Mais la Révolution les a suivis ! La voilà en Gironde... Alors, sans réfléchir, la petite famille s'embarque vers l'Amérique.

On les imagine faire la longue traversée en bateau... Lucie écrit :

« Ma vie de bord, toute dure qu'elle fût, m'était pourtant utile en ce sens qu'elle avait forcément éloigné de moi toutes les petites jouissances dont on ne connaît pas le prix quand on les a toujours possédées. En effet, privée de tout, sans un moment de loisir, entre les soins à donner à mes enfants et à mon mari malade, non seulement je n'avais pas fait ce que l'on appelle sa toilette depuis que j'étais à bord, mais je n'avais même pu ôter le mouchoir de madras qui me serrait la tête. Je trouvai mes cheveux, que j'avais très longs, tellement mêlés que, désespérant de les remettre en ordre et prévoyant apparemment la coiffure à la Titus, je pris des ciseaux et je les coupai tout à fait courts, ce dont mon mari fut fort en colère. Puis je les jetai à la mer, et avec eux toutes les idées frivoles que mes belles boucles blondes avaient pu faire naître en moi. »

Lucie en Amérique

Là-bas, c'est une vie simple et paisible qui les attend, où Lucie s'occupe des bêtes et des champs, fait la tambouille, le ménage... et voit des choses incroyables, sur ce nouveau monde !

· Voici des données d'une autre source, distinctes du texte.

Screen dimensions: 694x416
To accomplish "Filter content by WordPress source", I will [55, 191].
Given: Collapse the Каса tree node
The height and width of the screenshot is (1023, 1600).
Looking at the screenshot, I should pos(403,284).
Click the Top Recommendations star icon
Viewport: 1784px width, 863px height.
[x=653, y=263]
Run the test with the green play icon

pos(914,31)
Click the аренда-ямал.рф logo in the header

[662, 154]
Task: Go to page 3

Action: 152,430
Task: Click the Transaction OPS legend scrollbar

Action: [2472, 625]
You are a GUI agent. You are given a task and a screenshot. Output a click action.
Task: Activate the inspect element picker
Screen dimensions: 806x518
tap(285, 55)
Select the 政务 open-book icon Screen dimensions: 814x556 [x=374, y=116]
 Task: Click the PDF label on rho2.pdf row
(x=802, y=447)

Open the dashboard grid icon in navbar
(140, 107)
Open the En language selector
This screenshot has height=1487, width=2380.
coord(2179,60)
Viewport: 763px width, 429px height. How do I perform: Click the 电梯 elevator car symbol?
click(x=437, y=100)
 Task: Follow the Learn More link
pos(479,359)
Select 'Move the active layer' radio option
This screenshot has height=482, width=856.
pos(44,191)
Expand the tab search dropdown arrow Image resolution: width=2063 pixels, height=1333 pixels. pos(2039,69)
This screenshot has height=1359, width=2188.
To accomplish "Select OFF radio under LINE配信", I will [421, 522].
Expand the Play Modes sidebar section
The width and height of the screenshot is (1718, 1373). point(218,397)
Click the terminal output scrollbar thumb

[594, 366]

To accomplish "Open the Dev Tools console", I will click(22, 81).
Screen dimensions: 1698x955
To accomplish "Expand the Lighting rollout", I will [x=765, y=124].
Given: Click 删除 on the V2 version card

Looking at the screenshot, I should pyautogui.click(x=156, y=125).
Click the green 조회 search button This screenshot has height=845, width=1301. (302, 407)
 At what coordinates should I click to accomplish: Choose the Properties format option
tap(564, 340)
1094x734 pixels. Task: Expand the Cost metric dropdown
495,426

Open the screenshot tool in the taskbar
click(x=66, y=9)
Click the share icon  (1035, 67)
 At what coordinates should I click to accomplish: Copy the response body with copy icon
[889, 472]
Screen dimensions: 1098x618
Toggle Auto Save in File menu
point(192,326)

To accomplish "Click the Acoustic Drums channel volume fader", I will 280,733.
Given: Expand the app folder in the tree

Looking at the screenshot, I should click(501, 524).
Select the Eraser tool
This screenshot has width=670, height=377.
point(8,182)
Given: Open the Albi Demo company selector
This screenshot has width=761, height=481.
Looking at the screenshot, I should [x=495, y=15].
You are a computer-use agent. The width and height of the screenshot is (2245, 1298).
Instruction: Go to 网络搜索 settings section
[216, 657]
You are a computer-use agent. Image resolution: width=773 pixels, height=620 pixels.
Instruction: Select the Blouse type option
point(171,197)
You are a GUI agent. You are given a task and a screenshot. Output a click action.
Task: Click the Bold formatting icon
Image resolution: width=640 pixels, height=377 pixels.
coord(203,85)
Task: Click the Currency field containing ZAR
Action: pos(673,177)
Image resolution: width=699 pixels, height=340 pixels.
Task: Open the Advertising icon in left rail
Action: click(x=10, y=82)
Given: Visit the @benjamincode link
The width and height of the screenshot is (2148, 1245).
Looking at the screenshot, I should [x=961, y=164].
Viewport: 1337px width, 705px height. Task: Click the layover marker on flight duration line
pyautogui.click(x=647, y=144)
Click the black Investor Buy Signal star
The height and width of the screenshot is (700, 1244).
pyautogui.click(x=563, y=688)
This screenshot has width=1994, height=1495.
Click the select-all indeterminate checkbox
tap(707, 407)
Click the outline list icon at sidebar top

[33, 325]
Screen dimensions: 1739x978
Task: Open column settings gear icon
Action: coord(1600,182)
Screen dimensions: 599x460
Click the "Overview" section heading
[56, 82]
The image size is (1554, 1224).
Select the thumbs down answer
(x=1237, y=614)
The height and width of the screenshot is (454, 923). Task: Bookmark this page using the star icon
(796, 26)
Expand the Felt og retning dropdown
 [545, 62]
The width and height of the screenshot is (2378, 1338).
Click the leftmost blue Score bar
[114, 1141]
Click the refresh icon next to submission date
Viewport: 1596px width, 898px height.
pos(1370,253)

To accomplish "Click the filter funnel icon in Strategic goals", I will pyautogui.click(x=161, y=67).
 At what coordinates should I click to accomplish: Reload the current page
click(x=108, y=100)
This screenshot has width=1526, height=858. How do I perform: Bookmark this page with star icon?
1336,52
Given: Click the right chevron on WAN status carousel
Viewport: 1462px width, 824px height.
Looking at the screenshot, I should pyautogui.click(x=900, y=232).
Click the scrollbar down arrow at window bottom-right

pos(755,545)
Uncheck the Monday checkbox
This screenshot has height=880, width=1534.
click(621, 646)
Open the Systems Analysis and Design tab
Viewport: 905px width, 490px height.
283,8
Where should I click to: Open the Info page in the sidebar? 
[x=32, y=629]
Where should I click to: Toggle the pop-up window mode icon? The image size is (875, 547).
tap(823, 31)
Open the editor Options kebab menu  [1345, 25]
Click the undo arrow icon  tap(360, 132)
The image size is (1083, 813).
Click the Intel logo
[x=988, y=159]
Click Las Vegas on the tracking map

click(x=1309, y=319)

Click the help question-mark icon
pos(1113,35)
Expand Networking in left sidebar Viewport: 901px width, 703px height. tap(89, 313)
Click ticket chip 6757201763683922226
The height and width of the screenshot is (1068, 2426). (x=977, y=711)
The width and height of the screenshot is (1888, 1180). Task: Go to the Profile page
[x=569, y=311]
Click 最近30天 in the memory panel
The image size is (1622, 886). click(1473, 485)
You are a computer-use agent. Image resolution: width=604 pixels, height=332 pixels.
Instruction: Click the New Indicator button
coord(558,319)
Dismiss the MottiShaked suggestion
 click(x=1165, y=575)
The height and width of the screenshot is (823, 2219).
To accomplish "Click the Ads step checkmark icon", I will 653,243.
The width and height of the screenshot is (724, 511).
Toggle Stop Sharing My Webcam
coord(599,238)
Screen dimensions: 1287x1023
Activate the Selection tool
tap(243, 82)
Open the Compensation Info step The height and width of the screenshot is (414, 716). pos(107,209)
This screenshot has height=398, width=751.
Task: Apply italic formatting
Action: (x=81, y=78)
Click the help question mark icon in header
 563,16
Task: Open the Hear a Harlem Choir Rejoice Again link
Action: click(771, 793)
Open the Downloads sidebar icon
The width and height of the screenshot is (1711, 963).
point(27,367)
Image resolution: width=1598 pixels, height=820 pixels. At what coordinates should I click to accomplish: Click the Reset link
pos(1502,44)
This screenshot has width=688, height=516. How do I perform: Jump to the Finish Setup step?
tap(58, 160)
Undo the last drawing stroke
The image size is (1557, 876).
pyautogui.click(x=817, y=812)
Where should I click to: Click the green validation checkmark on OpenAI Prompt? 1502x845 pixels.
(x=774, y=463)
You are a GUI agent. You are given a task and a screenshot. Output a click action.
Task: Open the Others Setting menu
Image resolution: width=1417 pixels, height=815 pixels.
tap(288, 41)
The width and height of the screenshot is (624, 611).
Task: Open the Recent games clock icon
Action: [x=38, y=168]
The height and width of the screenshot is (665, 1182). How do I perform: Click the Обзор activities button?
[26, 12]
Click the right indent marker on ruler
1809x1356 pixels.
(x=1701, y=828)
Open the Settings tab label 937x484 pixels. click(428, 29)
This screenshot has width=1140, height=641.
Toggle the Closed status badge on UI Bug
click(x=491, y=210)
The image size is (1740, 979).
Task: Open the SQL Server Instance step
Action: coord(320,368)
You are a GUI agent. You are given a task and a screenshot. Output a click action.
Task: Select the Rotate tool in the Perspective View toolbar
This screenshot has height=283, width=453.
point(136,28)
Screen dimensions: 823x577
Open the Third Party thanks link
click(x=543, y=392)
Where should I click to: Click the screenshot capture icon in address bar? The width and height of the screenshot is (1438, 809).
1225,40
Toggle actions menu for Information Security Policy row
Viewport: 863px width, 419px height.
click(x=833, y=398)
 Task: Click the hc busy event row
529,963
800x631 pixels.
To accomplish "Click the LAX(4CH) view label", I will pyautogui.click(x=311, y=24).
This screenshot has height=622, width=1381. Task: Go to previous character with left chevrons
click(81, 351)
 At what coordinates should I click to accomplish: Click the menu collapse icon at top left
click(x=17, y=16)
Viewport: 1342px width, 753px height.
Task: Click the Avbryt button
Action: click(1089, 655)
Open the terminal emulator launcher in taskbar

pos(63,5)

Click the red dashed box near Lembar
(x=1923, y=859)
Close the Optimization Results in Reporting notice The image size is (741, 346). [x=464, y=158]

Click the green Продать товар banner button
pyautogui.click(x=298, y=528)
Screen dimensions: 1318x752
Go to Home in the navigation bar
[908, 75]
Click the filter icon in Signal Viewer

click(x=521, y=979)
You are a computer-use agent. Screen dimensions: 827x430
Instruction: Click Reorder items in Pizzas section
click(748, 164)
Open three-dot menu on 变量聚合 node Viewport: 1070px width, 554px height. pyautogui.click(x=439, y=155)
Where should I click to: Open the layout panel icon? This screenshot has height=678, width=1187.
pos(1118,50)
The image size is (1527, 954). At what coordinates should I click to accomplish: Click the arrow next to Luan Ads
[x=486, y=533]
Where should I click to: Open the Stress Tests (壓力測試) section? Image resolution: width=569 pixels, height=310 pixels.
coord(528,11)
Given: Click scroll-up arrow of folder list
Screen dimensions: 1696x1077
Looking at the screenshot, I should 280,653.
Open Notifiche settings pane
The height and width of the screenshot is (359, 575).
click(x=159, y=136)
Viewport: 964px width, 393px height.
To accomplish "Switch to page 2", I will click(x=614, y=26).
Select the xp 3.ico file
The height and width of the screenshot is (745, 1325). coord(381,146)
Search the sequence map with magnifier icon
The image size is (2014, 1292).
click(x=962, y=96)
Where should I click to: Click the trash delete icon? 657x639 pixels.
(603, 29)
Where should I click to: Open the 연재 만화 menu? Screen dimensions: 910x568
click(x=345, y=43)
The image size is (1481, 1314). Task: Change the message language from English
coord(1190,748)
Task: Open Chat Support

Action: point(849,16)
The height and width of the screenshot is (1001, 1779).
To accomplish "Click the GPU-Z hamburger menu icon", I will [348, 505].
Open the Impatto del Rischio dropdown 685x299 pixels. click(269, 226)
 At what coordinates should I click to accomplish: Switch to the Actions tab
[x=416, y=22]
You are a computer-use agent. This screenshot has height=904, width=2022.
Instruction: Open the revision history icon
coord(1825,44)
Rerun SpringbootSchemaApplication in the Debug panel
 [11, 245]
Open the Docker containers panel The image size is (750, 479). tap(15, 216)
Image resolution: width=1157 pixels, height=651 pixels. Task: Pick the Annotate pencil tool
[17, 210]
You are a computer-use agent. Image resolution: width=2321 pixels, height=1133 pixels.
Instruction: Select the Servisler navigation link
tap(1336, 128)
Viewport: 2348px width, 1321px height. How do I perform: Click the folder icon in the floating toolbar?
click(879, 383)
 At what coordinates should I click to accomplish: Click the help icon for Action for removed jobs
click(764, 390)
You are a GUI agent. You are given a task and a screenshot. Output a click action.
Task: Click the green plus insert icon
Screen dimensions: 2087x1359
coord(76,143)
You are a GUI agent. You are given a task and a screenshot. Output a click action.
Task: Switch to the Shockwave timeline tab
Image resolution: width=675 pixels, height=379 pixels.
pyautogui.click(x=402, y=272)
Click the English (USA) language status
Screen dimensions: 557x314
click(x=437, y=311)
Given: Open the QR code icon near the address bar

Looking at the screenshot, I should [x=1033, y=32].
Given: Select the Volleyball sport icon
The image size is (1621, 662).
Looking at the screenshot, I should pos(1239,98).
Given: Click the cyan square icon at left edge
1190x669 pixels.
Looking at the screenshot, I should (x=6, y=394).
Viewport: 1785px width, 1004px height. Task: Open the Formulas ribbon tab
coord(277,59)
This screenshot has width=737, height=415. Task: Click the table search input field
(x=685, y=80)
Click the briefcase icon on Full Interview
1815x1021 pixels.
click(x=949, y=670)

Comme des Indiens, des « sauvages », à qui elle achète des mocassins...

Le bonheur... jusqu’au jour où une lettre arrive : il faut rentrer !

Rentrer au bercail, dans cette France meurtrie, pour récupérer leurs biens.

Ou ce qu’il en reste : le Bouilh est pillé, saccagé... plus aucuns meubles, rien !

Il faut tout recommencer. Mais Lucie est courageuse...

« Cette maison, je l'avais laissée bien meublée, et si on n'y trouvait rien d'élégant, tout y était commode et en abondance. Je la retrouvais absolument vide: pas une chaise pour s'asseoir, pas une table, pas un lit. J'étais sur le point de céder au découragement, mais la plainte eût été inutile. Nous nous mîmes à défaire nos caisses de la ferme, depuis longtemps déjà arrivées à Bordeaux, et la vue de ces simples petits meubles, transportés dans ce vaste château, provoqua en nous bien des réflexions philosophiques. »

À la prise de pouvoir de Louis-Philippe, leur fils Aymar, qui suit la duchesse de Berry, se fait condamner à mort.

Son père le sauve, mais se fait emprisonner quelques mois, toujours suivi par sa fidèle Lucie...

La famille quitte la France et s'installe en Suisse : Frédéric y meurt en 1837, Lucie en 1853.

Source

  • Juliette Benzoni. Le roman des châteaux de France. Perrin, 2012.